*Kutipan Tulisan:*
--------------------------------
Minggu, 21 Oktober 2012

Pos Pelayanan dan Kesaksian Patut di Contoh

Pagi ini Minggu, 21 Oktober 2012 ada satu pengalaman menarik dari sebuah kata yang sudah biasa didengungkan oleh orang kristen, yaitu Pelayanan. Saya pagi ini diminta untuk melayani dalam bentuk permainan musik di salah satu Pos Pelayanan dan Kesaksian dari GPIB Tamansari Salatiga. Ini kali pertama saya melayani di Pos Pelayanan dan Kesaksian yang mempunya nama Kauman Kidul. Sepengetahuan saya, GPIB Tamansari Salatiga memiliki beberapa Pos Pelayanan dan Kesaksian, yakni Kauman Kidul, Kalimangli dan Kembang Sari. Beberapa bulan yang lalu saya diminta melayani di Pos Pelayanan dan Kesaksian Kalimangli, jaraknya lebih jauh daripada Kauman Kidul.

Pagi tadi, Kebaktian di Pos Pelayanan dan Kesaksian Kauman Kidul jemaat GPIB Tamansari Salatiga dimulai pukul 07.30wib. Kebaktian diadakan disalah satu rumah warga tepatnya di rumah majelis dari GPIB Tamansari Salatiga. Rumahnya kecil, berdinding kayu berlantai ubin bermotif. Karena mungkin ini adalah Pos Pelayanan dan Kesaksian atau di beberapa Gereja lain disebut POS PI, jemaat di Pos itu tidaklah banyak, bahkan yang hadir pagi tadi pun hanya 6 Orang jemaat, 2 Orang Majelis dan 1 Pelayan Firman yakni Ibu Pnt. Leonora Zakaria. Kondisi rumah tempat diadakannya kebaktian sangatlah sederhana, jemaatnya pun demikian. Walaupun hanya 6 Orang yang terpanggil mengikuti Kebaktian saat itu, namun Kebaktian tetap berlangsung dengan hikmat dan hangat.

Saya mengambil bagian dalam pelayanan tadi sebagai organis dan didampingi oleh 1 Orang Pemandu Lagu. Kurang Lebih ada 6 lagu yang dinyanyikan saat kebaktian. Dengan organ/keyboard tipe casio yang sudah berusia lanjut, saya tetap mengiringi kebaktian dengan alunan piano sebaik mungkin. Kebaktian saat itu berbicara tentang motivasi dalam pelayanan. Ibu Pnt. Leonora mengarahkan jemaat agar tidak menjadi seorang yang licik, agar tidak menjadi seorang yang munafik, agar tidak menjadi seorang yang menjadi pelayan bermotif U dibalik B. Sekitar 1 Jam 30 Menit Kebaktian tersebut berlangsung, dan akhirnya ditutup dengan berkat dan jemaat mengaminkan berkat tersebut.

Cerita tersebut tidak berakhir disitu, pemilik rumah yakni Mbah Ponoh ( seorang janda yang ditinggal pergi ke rumah Bapa oleh suaminya ) , mengeluarkan jajanan berupa Ubi Goreng, Ubi Rebus, Keripik Pisang, Kue Basah dan Teh Manis. Mbah Ponoh mengatakan Ubi Goreng & Rebus, serta Keripik Pisang tersebut ia ambil dari kebunnya sendiri. Semua yang hadir, dimintanya untuk sama-sama menikmati makanan tersebut. Tak sampai disitu, Mbah Ponoh juga membuka tudung meja makannya dan telah menyediakan makanan pagi bagi kami yang datang, makanan saat itu tersedia Ayam Kecap, Tempe Bacem, Gudeg dan Gule beserta kerupuk. Dengan sukacita Mbah Ponoh mengajak kami untuk menyantap sarapan yang telah ia siapkan.
--------------------------------
*Baris-baris data penunjukan:*
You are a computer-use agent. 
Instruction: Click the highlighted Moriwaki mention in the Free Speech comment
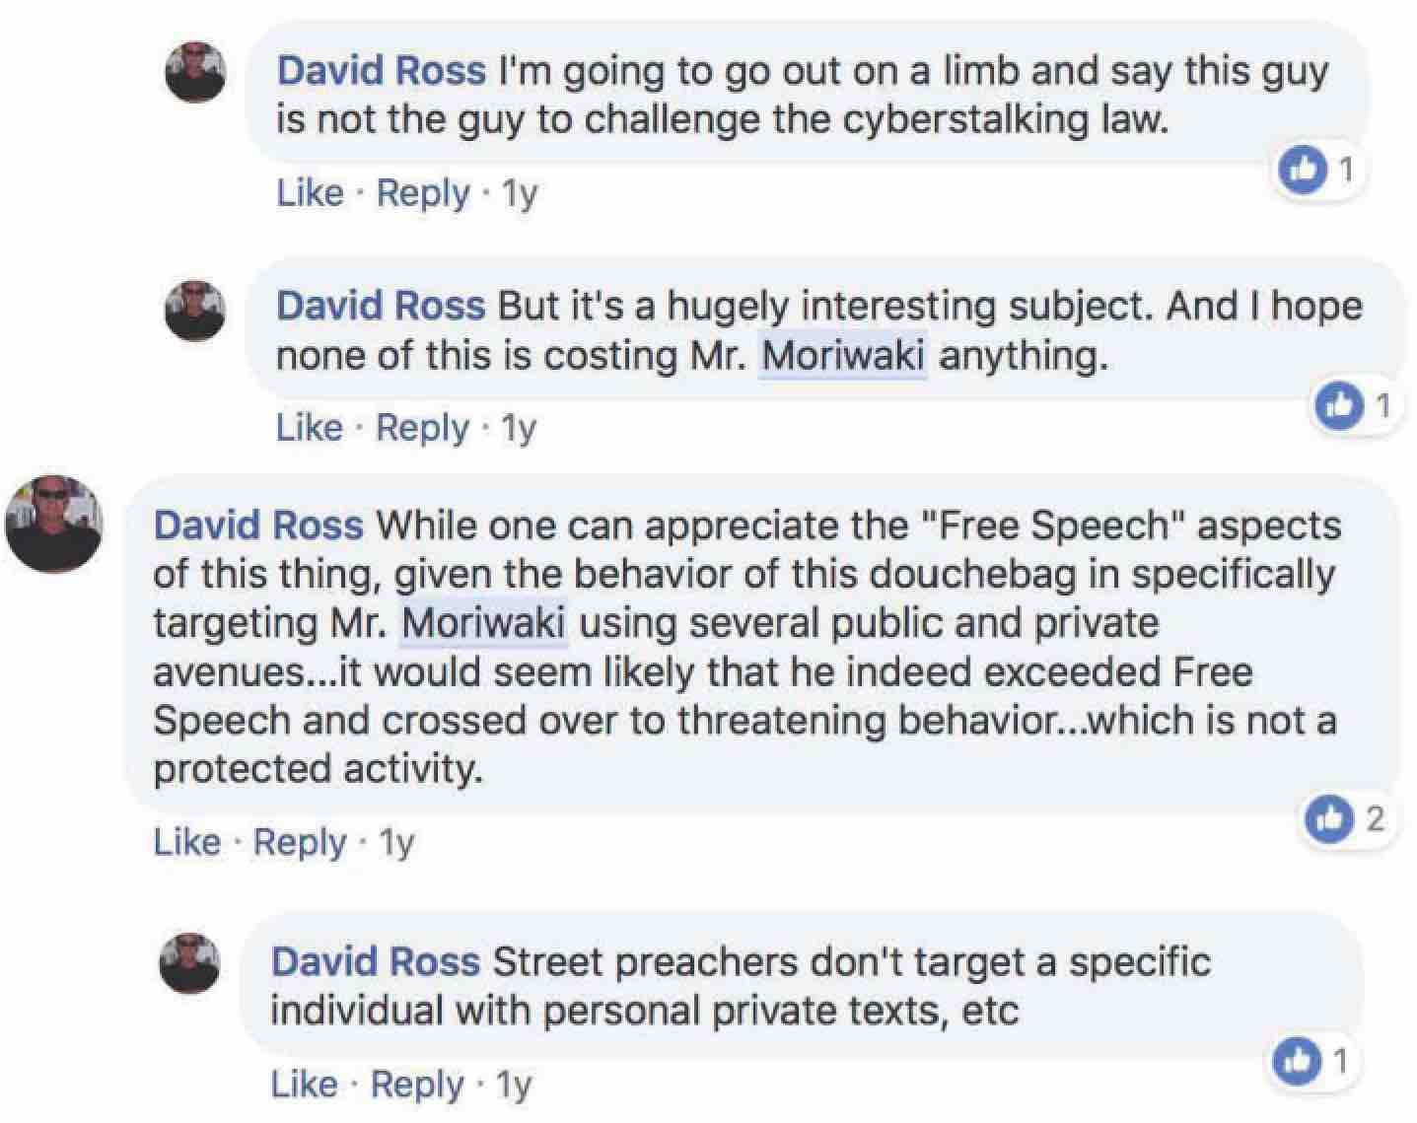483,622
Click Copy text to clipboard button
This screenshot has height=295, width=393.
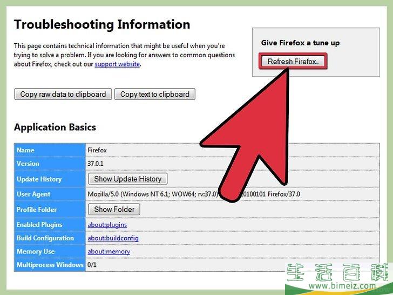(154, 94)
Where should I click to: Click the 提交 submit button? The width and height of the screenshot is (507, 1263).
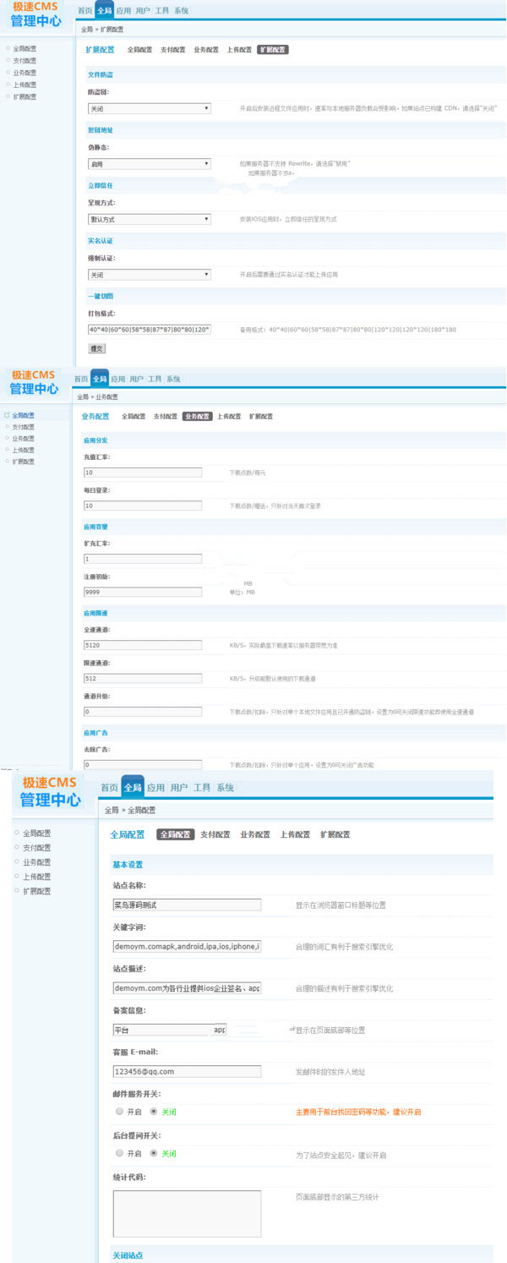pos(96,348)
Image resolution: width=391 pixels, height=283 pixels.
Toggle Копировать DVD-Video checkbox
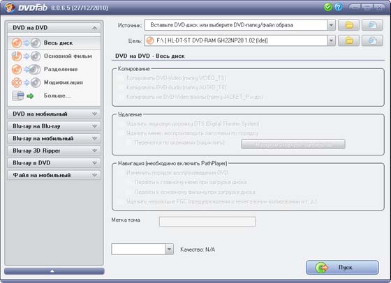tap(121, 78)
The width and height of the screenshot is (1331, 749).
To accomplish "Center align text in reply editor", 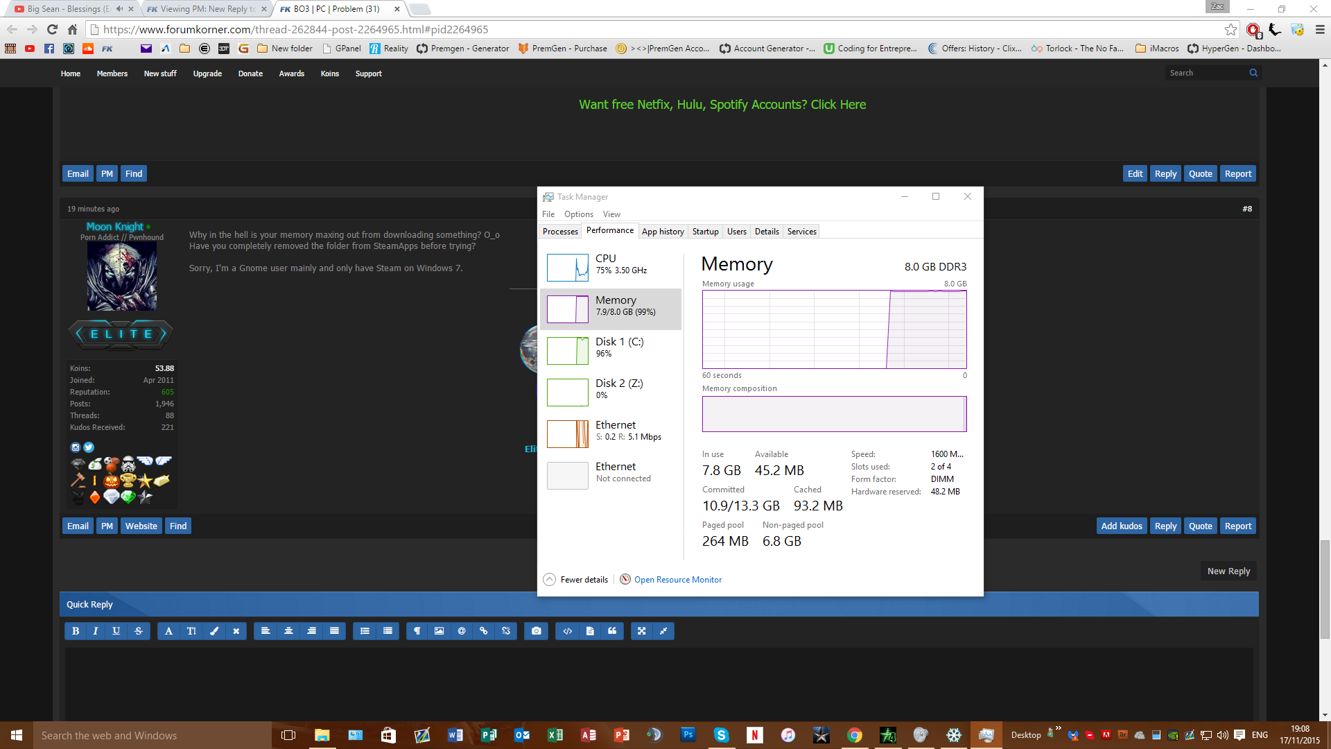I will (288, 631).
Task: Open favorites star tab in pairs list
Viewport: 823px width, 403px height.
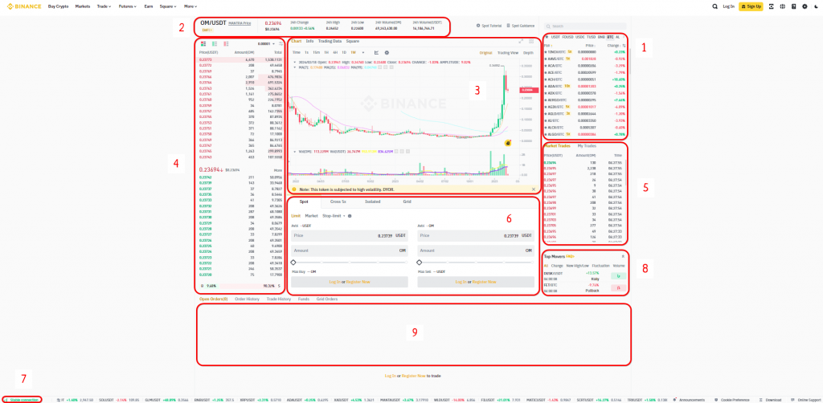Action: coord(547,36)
--------------------------------
*Tugas Dikerjakan:*
**a.** Menurut tulisan tentang kebaktian di Kauman Kidul, berapa lama kebaktian pagi itu berlangsung?
**b.** Teruskan tulisan tentang kebaktian di Kauman Kidul mulai dari kalimat sesudah bagian terakhir yang ada.

*Soal Terjawab:*
**a.** Sekitar 1 jam 30 menit.

**b.**
Ketika piring beserta lauk sudah berada ditangan saya, saya sempat berpikir dan tertegun sejenak, hati saya menangis. Mana kala dalam kesederhanaan Mbah Ponoh, ia yang kini telah hidup seorang diri, dengan sukacita menyediakan semua yang ada saat itu. Saya melihat ada satu hal yang patut dicontoh dari kisah ini. Belajarlah untuk melayani sesama dari hal-hal kecil. Makna utamanya bukanlah kita harus menyediakan makanan pada setiap kali kita Kebaktian, tapi dari kesungguhan hati kita dalam memberi diri, membuka pintu hati dan pintu rumah bagi setiap orang yang ingin menyembah Tuhan.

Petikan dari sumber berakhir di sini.